Lost Robot
Lost Robot

Reputation: 1321

Python shorthand exception handling

There's a certain problem I've been having with exception handling in Python. There have been many situations where there is an area of code where I want all exceptions to be ignored. Say I have 100 lines of code where I want this to happen.

This is what most would think would be the solution:

try:
    line 1
    line 2
    line 3
    ...
    line 99
    line 100
except:
    pass

This actually does not work in my situation (and many other situations). Assume line 3 has an exception. Once the exception is thrown, it goes straight to "pass", and skips lines 4-100. The only solution I've been able to come up with is this:

try:
    line 1
except:
    pass

try:
    line 2
except:
    pass

try:
    line 3
except:
    pass

...

try:
    line 99
except:
    pass

try:
    line 100
except:
    pass

But, as is obvious, this is extremely ugly, sloppy, and takes absolutely forever. How can I do the above code in a shorter, cleaner way? Bonus points if you give a method that allows "pass" to be replaced with other code.

Recorded data:
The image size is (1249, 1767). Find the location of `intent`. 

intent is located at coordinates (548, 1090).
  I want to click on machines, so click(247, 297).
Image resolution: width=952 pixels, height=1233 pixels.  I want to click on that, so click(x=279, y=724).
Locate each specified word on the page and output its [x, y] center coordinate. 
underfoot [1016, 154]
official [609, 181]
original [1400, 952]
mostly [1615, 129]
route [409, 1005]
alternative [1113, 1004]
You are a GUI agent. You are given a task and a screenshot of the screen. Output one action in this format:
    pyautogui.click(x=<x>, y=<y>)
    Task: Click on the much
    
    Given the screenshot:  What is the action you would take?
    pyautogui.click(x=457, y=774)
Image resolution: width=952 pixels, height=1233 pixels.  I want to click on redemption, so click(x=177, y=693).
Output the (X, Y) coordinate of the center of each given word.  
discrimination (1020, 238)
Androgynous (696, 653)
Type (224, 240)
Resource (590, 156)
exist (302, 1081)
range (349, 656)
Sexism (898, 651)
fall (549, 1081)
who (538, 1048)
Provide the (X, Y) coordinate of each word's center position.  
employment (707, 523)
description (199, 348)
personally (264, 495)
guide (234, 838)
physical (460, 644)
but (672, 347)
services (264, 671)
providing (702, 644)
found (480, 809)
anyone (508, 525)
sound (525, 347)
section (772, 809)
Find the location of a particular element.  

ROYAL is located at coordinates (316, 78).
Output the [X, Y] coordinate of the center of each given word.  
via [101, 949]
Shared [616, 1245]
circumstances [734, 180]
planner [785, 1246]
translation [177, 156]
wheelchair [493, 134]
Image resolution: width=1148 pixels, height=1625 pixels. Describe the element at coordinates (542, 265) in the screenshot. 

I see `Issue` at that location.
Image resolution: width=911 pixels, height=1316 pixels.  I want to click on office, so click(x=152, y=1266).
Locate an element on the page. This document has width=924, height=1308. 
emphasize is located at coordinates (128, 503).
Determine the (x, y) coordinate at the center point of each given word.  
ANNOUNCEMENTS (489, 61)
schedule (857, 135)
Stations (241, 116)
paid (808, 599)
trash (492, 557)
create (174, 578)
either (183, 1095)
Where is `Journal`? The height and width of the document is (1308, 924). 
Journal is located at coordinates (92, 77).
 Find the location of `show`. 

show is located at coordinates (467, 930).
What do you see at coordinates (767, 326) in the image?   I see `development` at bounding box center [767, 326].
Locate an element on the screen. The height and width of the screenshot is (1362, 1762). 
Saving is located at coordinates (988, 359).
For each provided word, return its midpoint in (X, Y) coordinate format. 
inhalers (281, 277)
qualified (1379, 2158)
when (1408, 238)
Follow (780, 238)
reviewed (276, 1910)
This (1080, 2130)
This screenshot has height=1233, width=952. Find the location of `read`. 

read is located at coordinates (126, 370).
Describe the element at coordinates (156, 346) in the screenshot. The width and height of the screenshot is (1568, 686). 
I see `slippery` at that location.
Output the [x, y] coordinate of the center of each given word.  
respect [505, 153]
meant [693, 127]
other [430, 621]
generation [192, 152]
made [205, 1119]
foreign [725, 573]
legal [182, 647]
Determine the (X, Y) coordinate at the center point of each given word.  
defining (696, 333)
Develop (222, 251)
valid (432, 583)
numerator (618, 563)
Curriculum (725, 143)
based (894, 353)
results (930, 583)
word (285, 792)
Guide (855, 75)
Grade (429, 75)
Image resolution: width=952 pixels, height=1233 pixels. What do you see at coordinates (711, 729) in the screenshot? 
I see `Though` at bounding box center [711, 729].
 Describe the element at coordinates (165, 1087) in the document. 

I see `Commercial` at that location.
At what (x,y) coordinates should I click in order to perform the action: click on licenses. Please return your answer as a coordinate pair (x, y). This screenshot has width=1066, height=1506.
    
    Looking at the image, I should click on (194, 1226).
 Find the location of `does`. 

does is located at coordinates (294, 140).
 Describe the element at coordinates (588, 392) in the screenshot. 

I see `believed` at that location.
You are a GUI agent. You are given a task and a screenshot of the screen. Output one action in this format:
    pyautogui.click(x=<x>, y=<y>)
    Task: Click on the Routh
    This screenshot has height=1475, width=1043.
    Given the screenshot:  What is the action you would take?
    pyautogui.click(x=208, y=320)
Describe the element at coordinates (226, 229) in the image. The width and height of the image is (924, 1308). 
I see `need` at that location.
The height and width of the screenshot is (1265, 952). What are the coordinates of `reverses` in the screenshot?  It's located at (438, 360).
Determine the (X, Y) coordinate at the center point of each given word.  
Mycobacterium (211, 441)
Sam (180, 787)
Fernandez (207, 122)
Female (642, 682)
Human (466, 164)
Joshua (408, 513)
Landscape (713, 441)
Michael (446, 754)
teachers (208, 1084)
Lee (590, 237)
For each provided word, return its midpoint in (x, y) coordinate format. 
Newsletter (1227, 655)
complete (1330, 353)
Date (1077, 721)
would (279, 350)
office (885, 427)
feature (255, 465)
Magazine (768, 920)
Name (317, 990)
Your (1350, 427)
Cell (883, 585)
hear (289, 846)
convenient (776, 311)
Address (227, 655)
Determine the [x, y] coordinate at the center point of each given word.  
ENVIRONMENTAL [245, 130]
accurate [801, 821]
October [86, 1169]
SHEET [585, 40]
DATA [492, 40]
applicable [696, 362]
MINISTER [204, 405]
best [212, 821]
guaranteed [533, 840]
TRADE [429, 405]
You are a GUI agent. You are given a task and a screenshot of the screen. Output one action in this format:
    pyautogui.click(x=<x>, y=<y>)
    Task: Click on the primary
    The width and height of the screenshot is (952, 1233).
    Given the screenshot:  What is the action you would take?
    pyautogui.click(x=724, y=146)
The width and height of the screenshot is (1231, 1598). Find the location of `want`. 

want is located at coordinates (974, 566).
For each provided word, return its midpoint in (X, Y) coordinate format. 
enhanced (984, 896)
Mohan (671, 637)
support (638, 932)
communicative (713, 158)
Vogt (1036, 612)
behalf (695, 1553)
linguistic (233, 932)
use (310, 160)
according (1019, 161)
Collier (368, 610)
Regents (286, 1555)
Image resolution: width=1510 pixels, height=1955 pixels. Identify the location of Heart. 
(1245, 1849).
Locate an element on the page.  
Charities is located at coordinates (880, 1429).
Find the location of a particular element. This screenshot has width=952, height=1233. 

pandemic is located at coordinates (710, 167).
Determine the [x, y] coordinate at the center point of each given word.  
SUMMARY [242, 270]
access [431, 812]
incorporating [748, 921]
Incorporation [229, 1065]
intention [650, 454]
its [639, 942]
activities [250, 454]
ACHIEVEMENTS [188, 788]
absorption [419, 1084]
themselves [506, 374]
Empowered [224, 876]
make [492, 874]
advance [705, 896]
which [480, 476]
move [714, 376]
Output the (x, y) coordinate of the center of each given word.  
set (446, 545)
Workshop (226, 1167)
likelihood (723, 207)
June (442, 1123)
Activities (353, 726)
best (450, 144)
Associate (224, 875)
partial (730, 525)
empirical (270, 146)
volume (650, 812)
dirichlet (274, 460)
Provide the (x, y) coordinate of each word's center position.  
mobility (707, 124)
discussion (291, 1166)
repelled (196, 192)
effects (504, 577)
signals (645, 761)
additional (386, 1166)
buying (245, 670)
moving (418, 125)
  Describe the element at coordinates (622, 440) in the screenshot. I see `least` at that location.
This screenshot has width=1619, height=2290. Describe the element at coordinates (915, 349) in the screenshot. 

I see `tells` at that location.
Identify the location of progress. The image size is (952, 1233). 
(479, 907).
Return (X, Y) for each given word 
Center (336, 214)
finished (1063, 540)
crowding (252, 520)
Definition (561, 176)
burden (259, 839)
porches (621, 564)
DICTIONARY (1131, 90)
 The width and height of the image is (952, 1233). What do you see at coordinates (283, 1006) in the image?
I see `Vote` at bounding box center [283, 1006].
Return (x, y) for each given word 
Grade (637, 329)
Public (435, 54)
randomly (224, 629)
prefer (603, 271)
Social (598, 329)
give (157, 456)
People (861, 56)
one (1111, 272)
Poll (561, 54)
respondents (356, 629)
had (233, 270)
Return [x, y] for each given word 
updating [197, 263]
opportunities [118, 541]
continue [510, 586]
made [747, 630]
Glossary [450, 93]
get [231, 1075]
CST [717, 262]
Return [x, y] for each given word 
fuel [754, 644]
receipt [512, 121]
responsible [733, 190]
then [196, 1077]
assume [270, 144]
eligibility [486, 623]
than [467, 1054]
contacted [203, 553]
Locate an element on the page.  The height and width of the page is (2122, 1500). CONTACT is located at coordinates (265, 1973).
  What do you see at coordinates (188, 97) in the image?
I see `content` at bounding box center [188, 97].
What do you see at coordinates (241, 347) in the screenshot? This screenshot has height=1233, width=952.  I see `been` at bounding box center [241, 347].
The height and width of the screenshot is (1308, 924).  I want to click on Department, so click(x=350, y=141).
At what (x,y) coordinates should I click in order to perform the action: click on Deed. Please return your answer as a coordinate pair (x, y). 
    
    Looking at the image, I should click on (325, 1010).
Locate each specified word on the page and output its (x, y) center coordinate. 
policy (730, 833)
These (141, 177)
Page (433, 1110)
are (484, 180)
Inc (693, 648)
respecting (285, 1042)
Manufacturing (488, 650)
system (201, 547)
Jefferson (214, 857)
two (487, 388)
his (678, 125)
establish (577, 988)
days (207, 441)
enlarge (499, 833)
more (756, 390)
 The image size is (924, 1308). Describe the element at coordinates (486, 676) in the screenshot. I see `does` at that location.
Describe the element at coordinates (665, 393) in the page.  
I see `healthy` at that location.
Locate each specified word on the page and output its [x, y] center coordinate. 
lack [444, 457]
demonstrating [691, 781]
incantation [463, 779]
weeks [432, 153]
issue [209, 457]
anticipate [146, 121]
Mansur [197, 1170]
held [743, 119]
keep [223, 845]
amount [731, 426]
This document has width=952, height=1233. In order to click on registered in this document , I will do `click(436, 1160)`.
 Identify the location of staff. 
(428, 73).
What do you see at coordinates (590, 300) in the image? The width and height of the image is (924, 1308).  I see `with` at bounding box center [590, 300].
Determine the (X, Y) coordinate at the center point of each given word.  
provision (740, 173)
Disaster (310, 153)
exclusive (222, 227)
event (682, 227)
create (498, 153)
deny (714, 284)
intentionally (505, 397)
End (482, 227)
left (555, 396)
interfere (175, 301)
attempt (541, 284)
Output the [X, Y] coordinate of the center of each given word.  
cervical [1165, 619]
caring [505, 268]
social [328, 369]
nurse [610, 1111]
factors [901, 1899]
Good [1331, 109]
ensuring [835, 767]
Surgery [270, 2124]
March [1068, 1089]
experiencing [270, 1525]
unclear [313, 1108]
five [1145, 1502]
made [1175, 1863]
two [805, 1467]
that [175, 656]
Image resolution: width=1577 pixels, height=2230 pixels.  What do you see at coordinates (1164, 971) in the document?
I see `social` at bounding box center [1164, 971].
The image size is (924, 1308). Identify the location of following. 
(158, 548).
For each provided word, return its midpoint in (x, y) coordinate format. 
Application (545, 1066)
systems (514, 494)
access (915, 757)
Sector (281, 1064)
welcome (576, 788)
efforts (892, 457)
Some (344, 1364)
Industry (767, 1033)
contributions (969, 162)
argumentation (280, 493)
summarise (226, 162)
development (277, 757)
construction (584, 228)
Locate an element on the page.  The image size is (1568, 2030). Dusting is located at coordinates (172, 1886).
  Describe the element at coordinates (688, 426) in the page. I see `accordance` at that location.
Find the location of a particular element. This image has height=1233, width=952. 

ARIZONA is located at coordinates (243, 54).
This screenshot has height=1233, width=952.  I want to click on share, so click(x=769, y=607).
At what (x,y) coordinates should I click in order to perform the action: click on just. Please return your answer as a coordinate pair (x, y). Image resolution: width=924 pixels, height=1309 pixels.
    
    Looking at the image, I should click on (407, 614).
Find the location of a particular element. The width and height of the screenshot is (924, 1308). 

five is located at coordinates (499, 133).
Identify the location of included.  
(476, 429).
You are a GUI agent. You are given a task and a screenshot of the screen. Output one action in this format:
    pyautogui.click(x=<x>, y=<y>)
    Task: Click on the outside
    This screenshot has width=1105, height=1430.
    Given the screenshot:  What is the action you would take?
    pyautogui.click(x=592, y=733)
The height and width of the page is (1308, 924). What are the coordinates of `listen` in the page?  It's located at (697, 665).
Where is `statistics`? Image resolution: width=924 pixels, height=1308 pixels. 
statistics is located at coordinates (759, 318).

Assignment: Resume the post on Python shorthand exception handling, picking up right after its final sentence.

The answer:
Upvotes: 3

Views: 1590

Answers (2)

Xyene
Xyene

Reputation: 2364

As other answers have already stated, you should consider refactoring your code.

That said, I couldn't resist not hacking something together to be able to execute your function without failing and breaking out in case an exception occurs.

import ast, _ast, compiler

def fail():
    print "Hello, World!"
    raise Exception
    x = [4, 5]
    print x

if __name__ == '__main__':
    with open(__file__, 'r') as source:
        tree = ast.parse(source.read(), __file__)
        for node in ast.iter_child_nodes(tree):
            if isinstance(node, _ast.FunctionDef):
                _locals = {}
                for line in node.body:
                    mod = ast.Module()
                    mod.body = [line]
                    try:
                        exec(compile(mod, filename='<ast>', mode='exec'), _locals, globals())
                    except:
                        import traceback
                        traceback.print_exc()

The code executes any function it finds in global scope, and prevents it from exiting in the event it fails. It does so by iterating over the AST of the file, and creating a new module to execute for each line of the the function.

As you would expect, the output of the program is:

Hello, World!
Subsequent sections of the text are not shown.